• [WORK TO DO]
Copy word for word the lines of the material starting at the line that contains "You are a computer-use" and ending at the end of the material. Leave the pictures out of your answer.

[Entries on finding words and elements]

--*--

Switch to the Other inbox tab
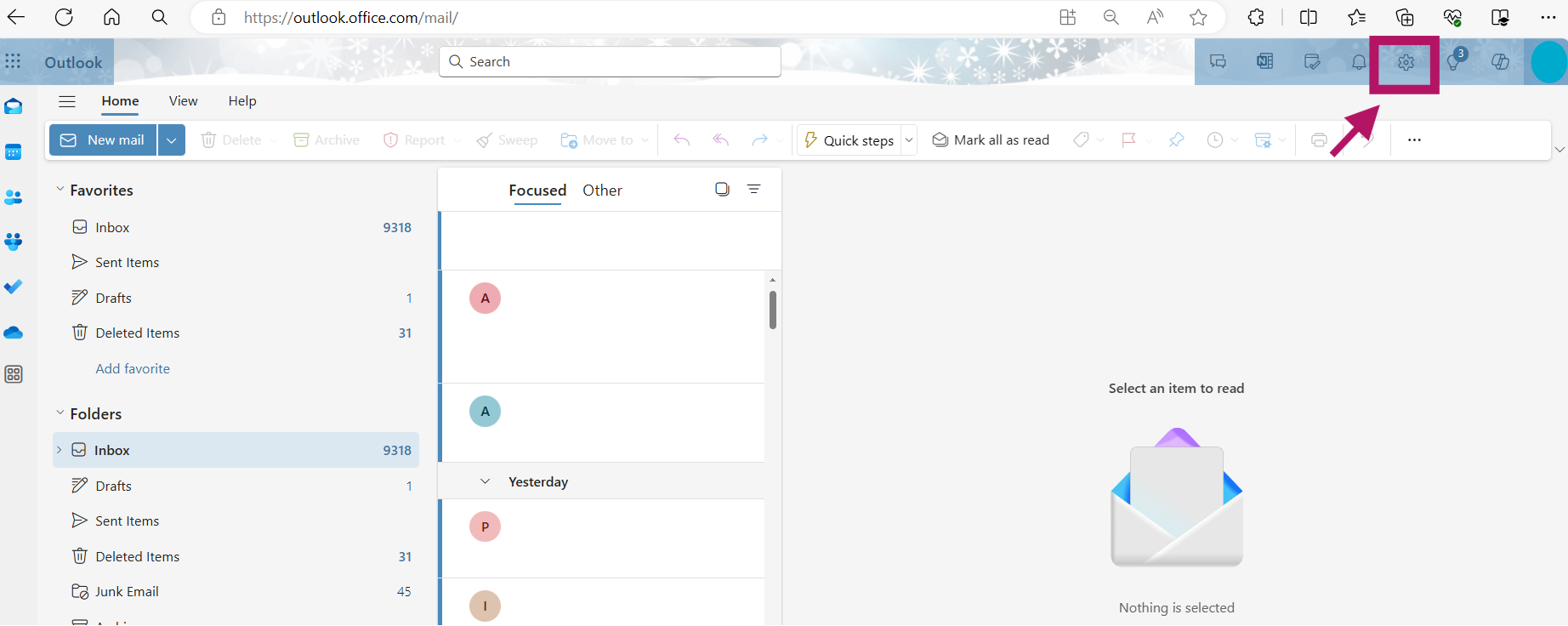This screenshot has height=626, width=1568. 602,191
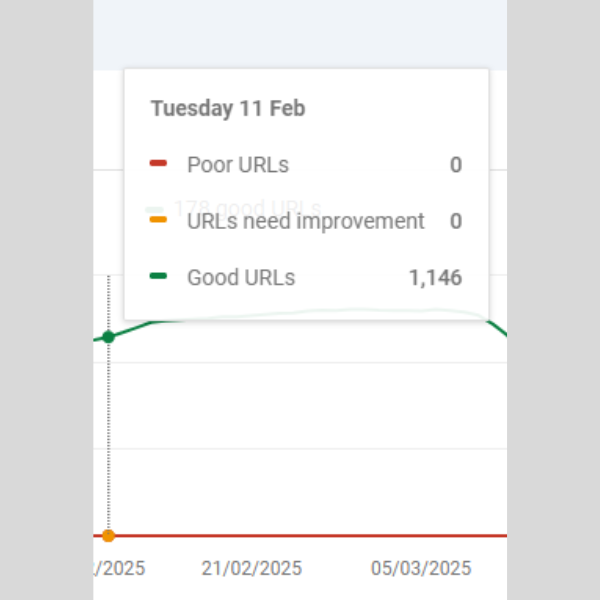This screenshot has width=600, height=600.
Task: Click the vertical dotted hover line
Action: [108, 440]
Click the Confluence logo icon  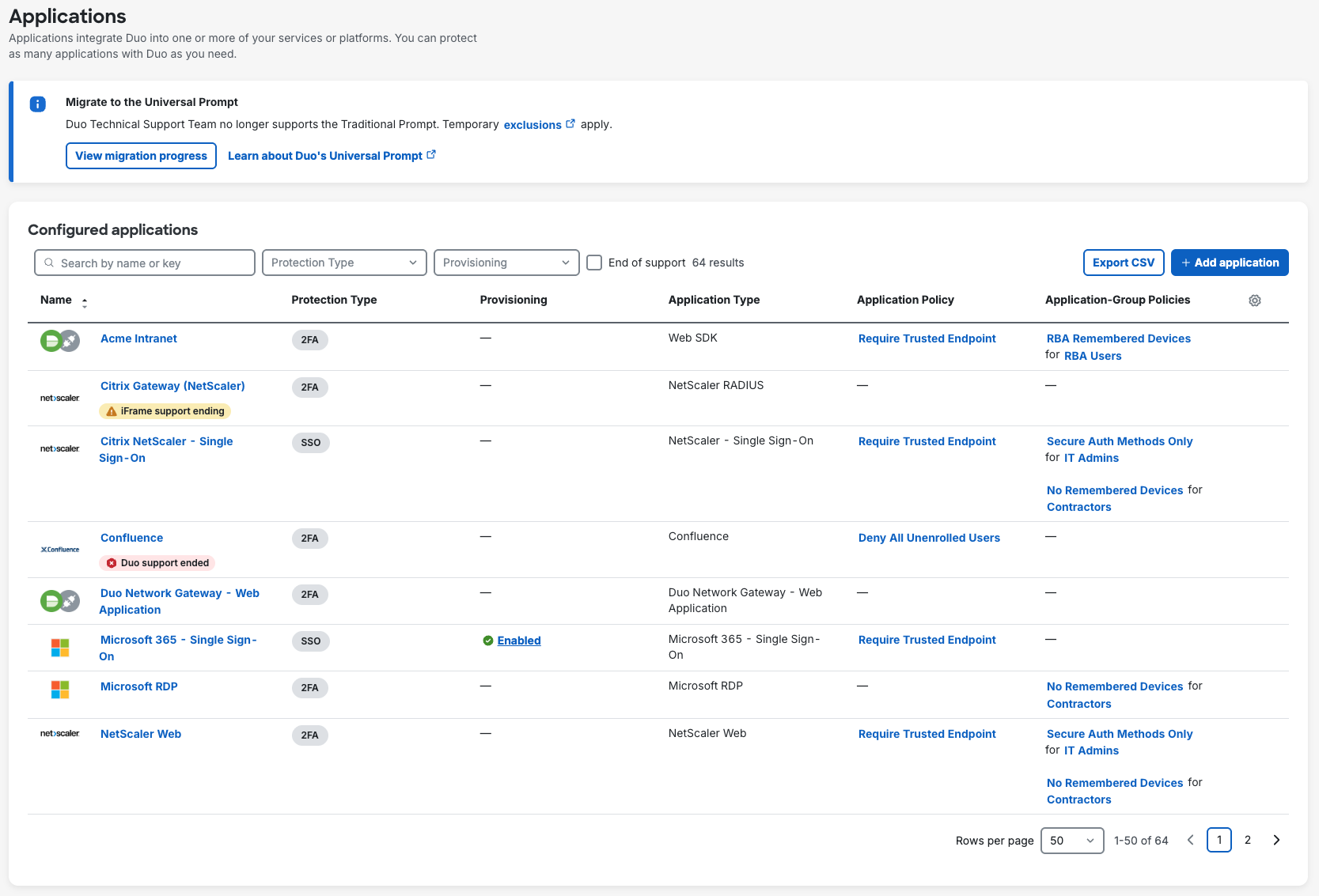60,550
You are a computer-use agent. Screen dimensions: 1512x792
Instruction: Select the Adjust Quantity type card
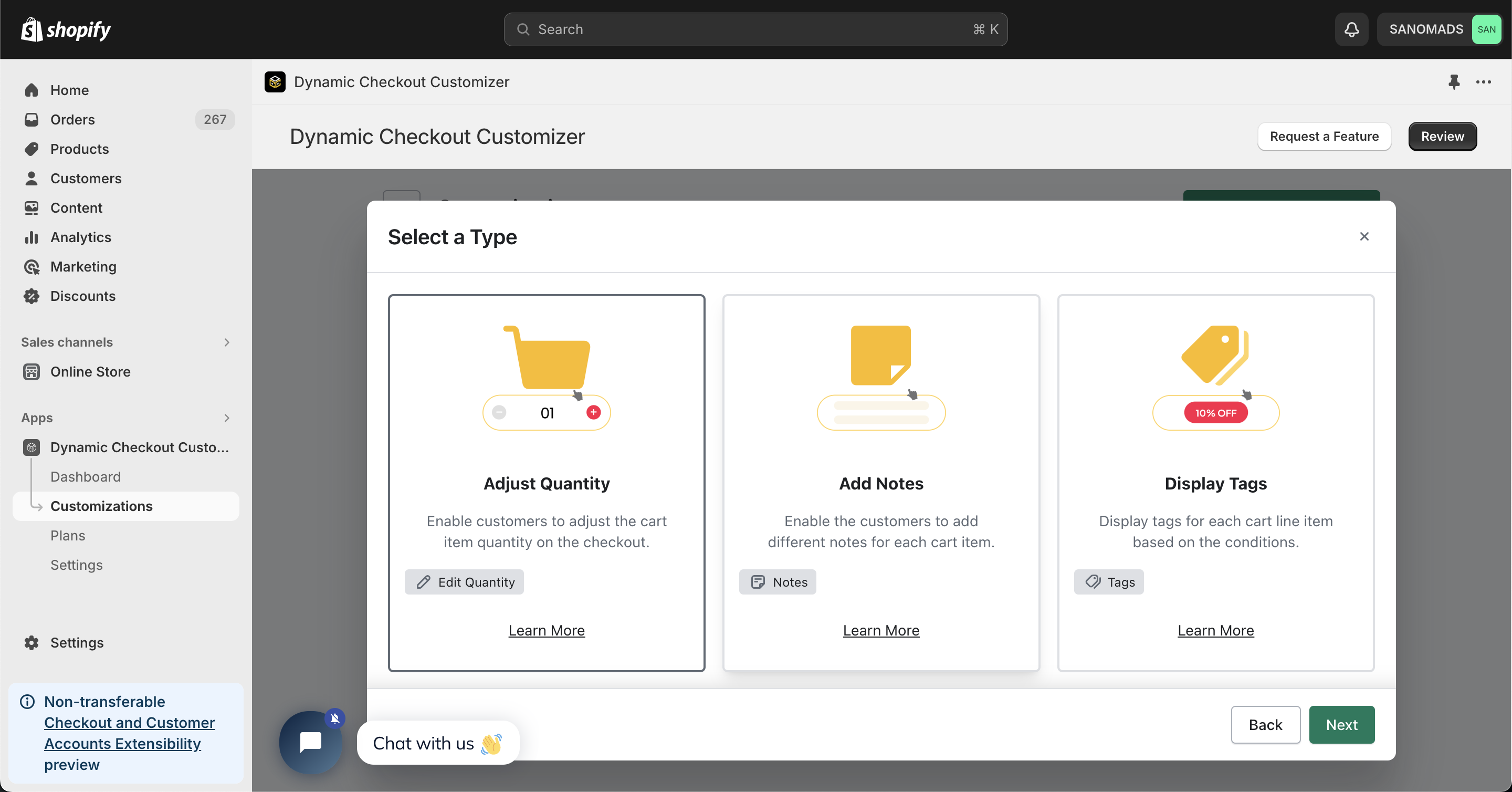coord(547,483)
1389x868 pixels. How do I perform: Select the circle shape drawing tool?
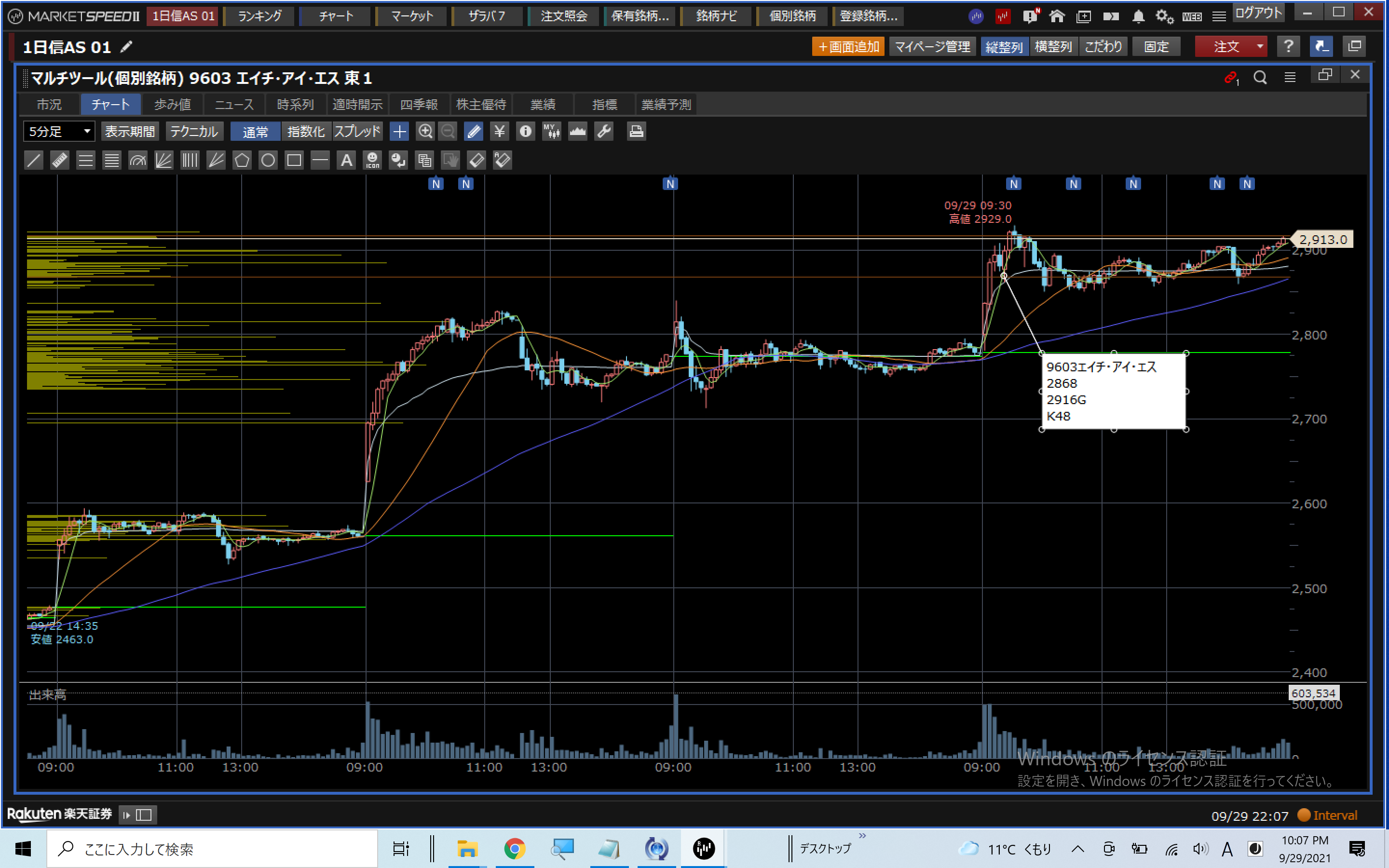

--*--

• [CORRECT RESPONSE]
You are a computer-use agent. Screen dimensions: 1512x792
Instruction: Select the Adjust Quantity type card
coord(547,483)
1389x868 pixels. How do I perform: Select the circle shape drawing tool?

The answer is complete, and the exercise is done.